David Laibman (born December 25, 1942) is Professor Emeritus of Economics at Brooklyn College and the Graduate Center, City University of New York.  He received a Ph.D. in Economics in 1973 at the Graduate Faculty of the New School for Social Research in New York. His dissertation, The Invariance Condition for Value-Price Transformation in a Linear, Non-Decomposable Two-Sector Model, dealt with problems in Marxist value theory. Laibman teaches economic theory, political economy, and mathematical economics, at the undergraduate, masters, and doctoral levels at CUNY.

He is the Editor of Science & Society, a quarterly Marxist journal founded in 1936.

He is also a fingerstyle guitarist, especially its application to the ragtime music of the early twentieth century. With Eric Schoenberg, Laibman recorded The New Ragtime Guitar for Folkways Records in 1970.  His solo album, Classical Ragtime Guitar, was released by Rounder Records in 1980.  Laibman has worked with a variety of artists in the early folk world, using his advanced finger picking technique. One notable album is Way Out West by Scottish folk singer Alex Campbell, in 1963. Of note is the track "Orange Blossom Special" which showcases the talent that Laibman was developing.

→ Records provided
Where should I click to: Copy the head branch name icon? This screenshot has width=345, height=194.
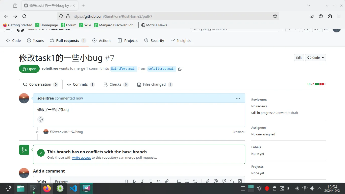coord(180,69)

--

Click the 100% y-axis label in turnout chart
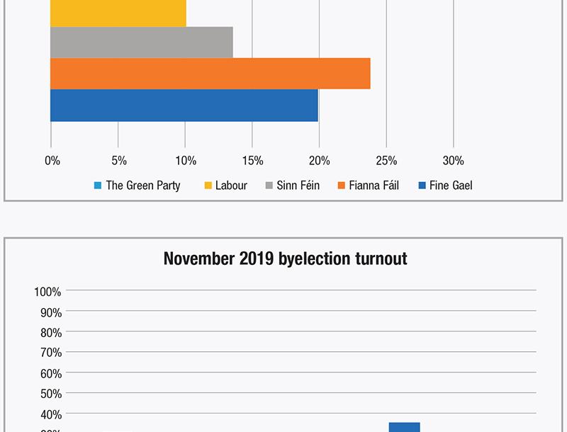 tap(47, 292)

→ Task objective
According to the text about David Laibman, which record label released his solo album Classical Ragtime Guitar? These lines have no connection to the text about David Laibman.

→ Exercise result
Rounder Records released it in 1980.